* [Instructions to follow]
Return the data below, unchanged.

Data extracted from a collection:

════════════════════

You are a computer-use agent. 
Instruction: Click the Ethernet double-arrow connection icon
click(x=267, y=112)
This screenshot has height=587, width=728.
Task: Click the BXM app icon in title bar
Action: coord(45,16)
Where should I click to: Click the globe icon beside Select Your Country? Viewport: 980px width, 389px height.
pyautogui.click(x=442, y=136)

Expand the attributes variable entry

════════════════════

* [Final answer]
You are a computer-use agent. 
Instruction: Click the Ethernet double-arrow connection icon
click(x=267, y=112)
This screenshot has height=587, width=728.
Task: Click the BXM app icon in title bar
Action: coord(45,16)
Where should I click to: Click the globe icon beside Select Your Country? Viewport: 980px width, 389px height.
pyautogui.click(x=442, y=136)

Expand the attributes variable entry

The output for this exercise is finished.